Work task — Word for word, repeat the records, leaving every picture behind.

Source material —
== Segment start ==

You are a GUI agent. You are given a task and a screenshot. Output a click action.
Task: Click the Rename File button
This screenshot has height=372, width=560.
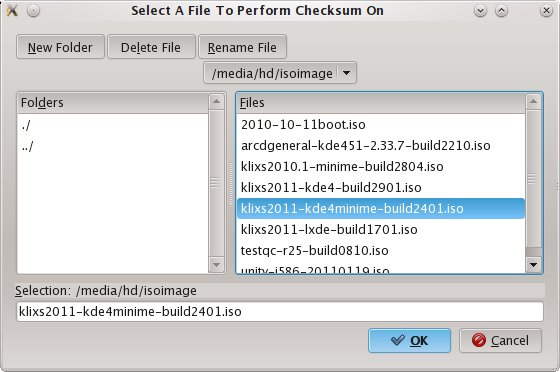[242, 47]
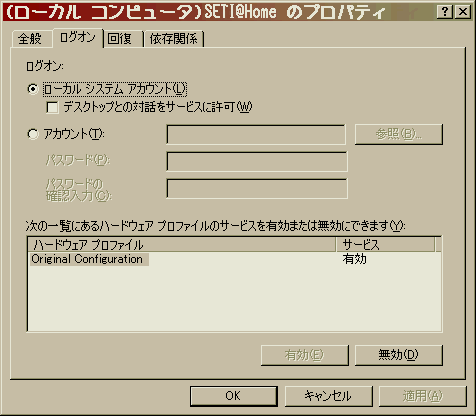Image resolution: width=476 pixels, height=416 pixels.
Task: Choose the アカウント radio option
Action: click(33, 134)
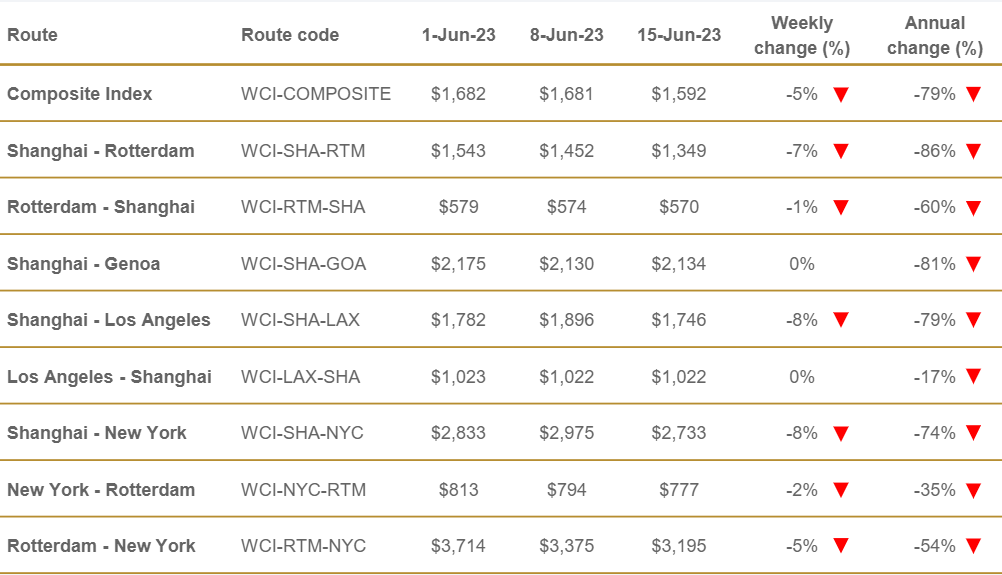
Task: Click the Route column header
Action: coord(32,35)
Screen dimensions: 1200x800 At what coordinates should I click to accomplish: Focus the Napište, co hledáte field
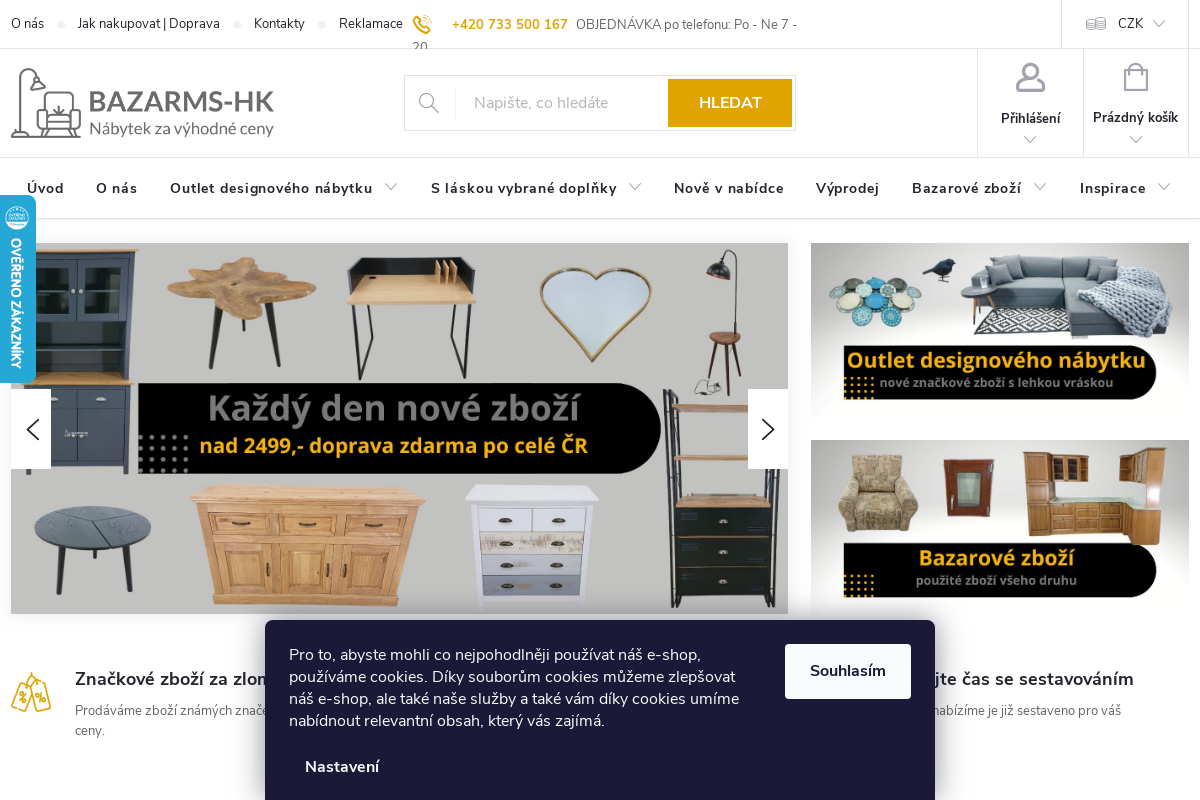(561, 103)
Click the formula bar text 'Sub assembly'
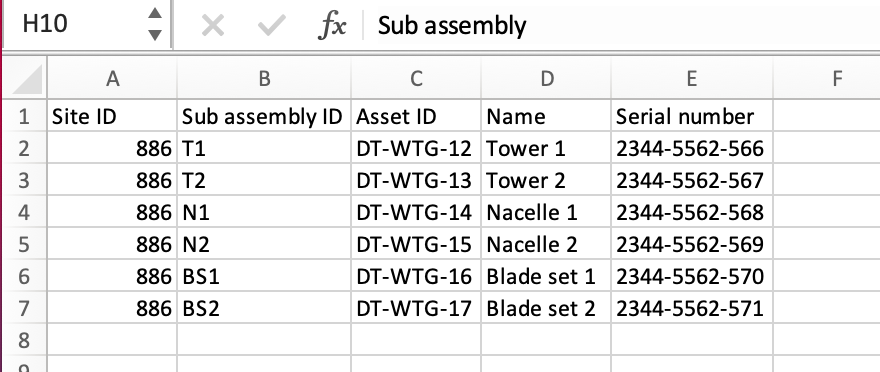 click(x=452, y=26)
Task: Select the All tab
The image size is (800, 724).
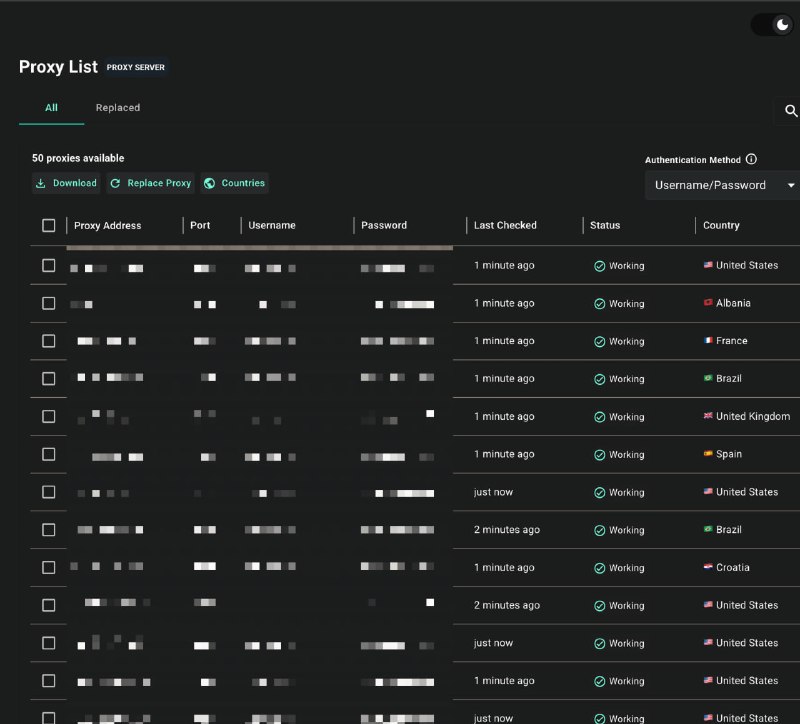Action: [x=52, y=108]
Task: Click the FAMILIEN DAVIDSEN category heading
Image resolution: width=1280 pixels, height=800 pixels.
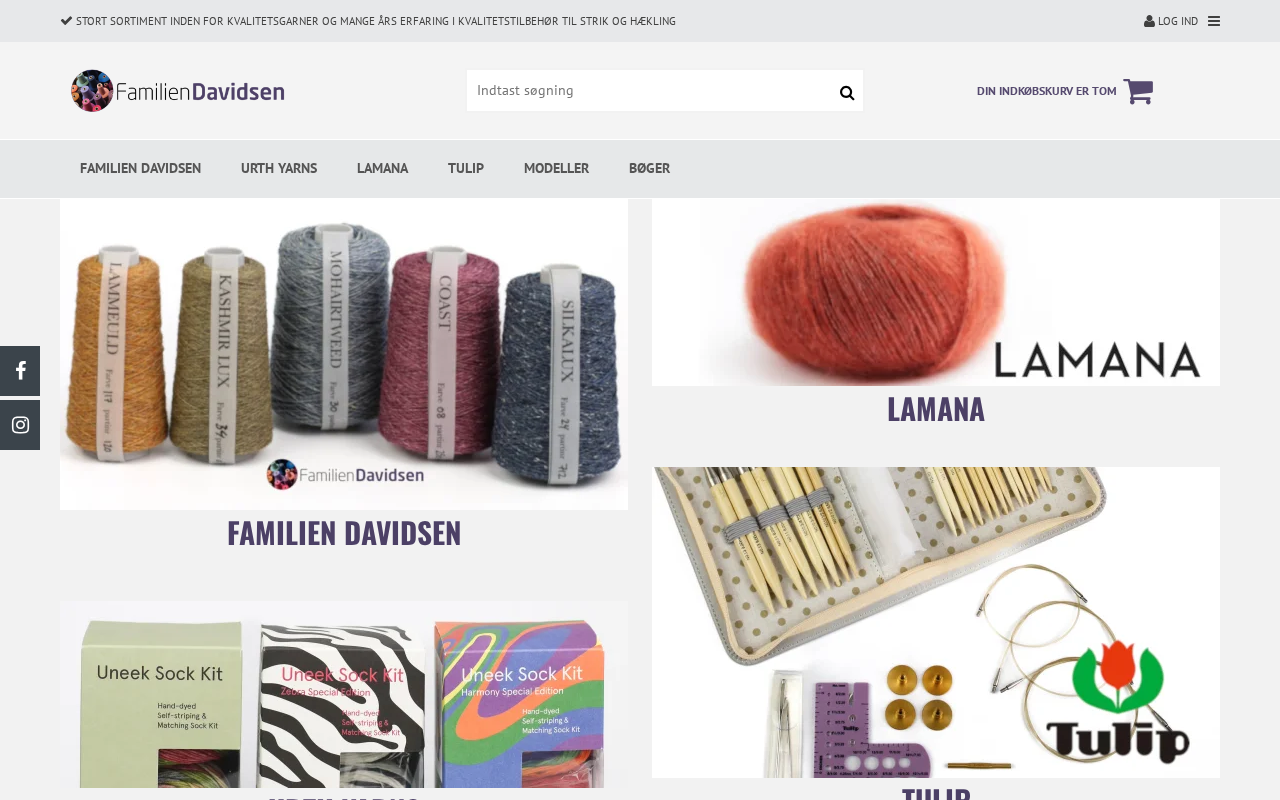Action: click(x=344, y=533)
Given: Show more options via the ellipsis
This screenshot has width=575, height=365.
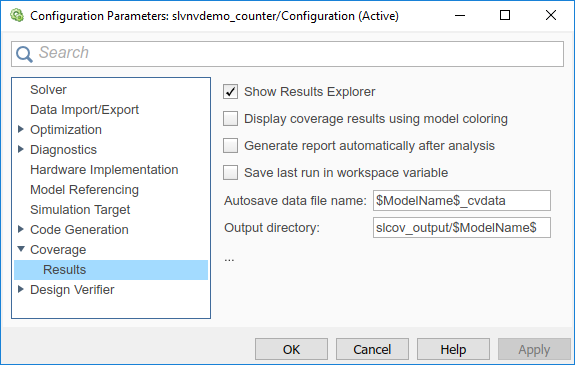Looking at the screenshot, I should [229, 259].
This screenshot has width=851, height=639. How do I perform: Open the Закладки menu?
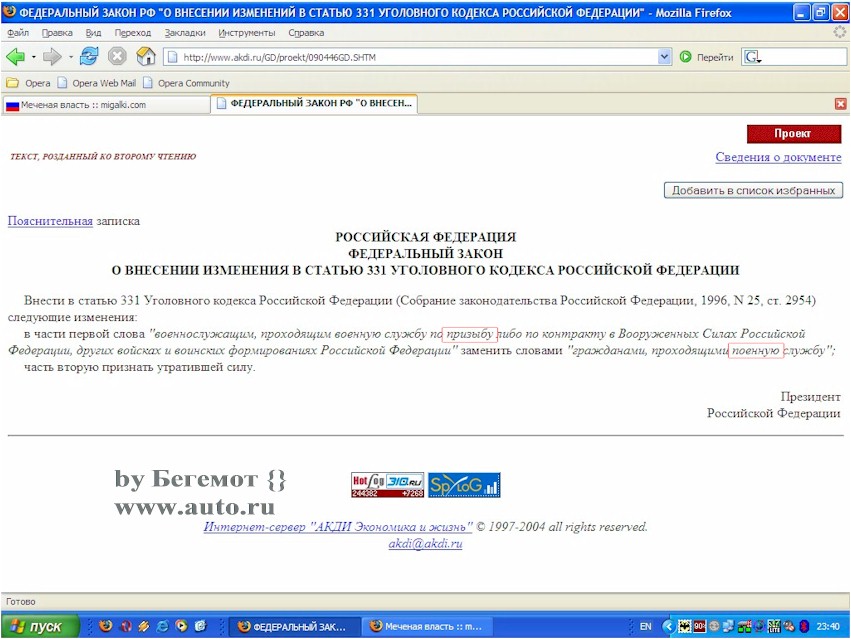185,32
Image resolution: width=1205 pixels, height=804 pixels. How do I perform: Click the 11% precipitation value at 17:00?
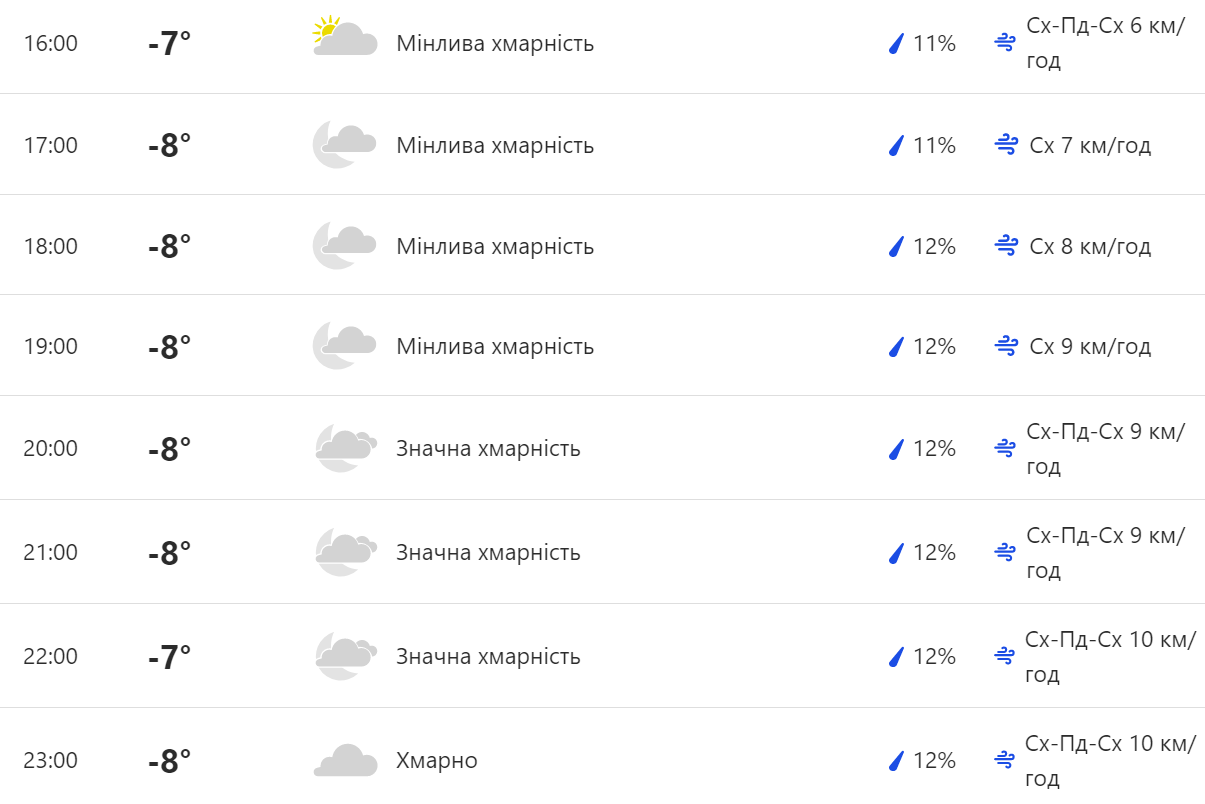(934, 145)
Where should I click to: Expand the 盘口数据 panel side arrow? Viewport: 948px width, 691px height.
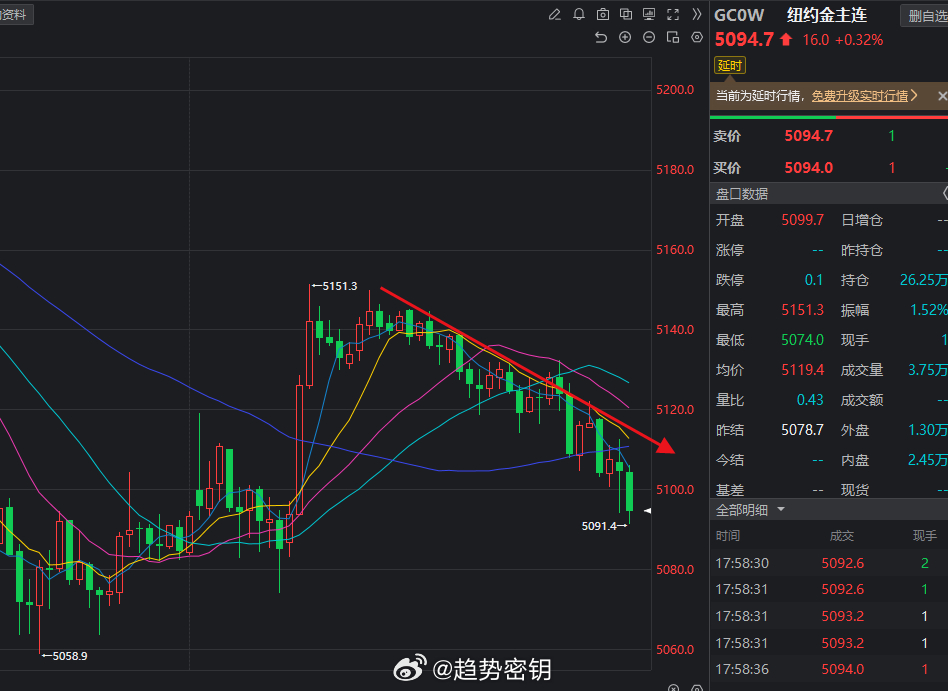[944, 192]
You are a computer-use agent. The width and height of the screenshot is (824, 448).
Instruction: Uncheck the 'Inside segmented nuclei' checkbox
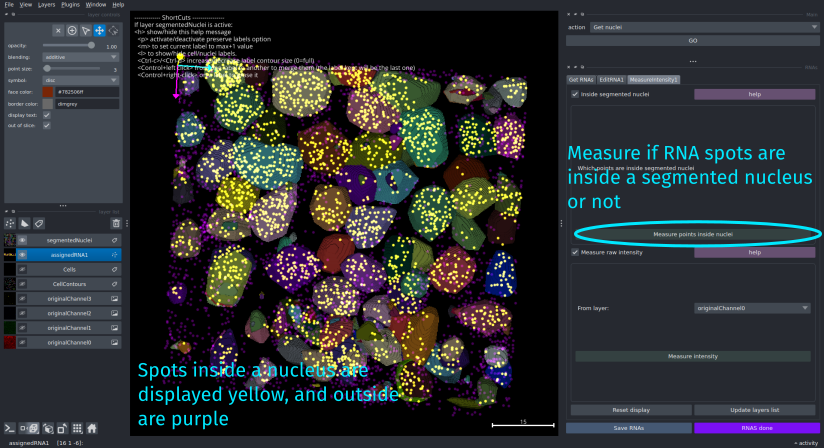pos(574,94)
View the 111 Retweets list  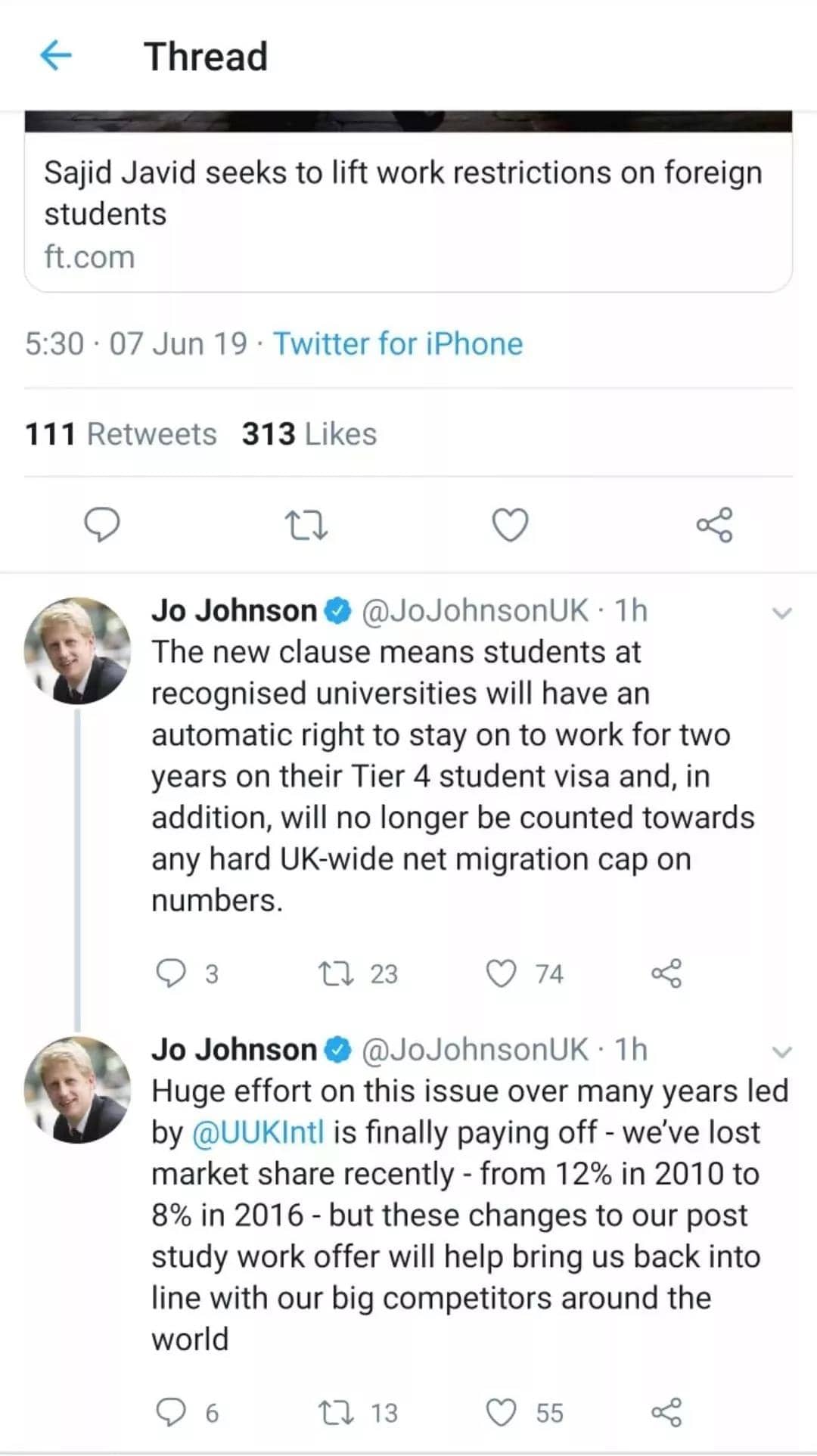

== Segment end ==

Exercise solution —
You are a GUI agent. You are given a task and a screenshot. Output a click action.
Task: Click the Rename File button
This screenshot has height=372, width=560.
[242, 47]
Image resolution: width=476 pixels, height=416 pixels.
Task: Choose the アカウント radio option
Action: click(33, 134)
Task: Click the Route column header
Action: coord(32,35)
Screen dimensions: 1200x800 At what coordinates should I click to accomplish: Focus the Napište, co hledáte field
(561, 103)
Click the formula bar text 'Sub assembly'
 click(x=452, y=26)
Task: Select the All tab
The image size is (800, 724).
Action: [x=52, y=108]
Task: Click the FAMILIEN DAVIDSEN category heading
Image resolution: width=1280 pixels, height=800 pixels.
Action: click(x=344, y=533)
Given: Show more options via the ellipsis
This screenshot has width=575, height=365.
Looking at the screenshot, I should [229, 259].
This screenshot has width=851, height=639. How do I perform: Open the Закладки menu?
185,32
Image resolution: width=1205 pixels, height=804 pixels. How do I perform: Click the 11% precipitation value at 17:00?
(934, 145)
Where should I click to: Expand the 盘口数据 panel side arrow? Viewport: 948px width, 691px height.
[944, 192]
You are a computer-use agent. The width and height of the screenshot is (824, 448).
Instruction: Uncheck the 'Inside segmented nuclei' checkbox
pos(574,94)
View the 111 Retweets list  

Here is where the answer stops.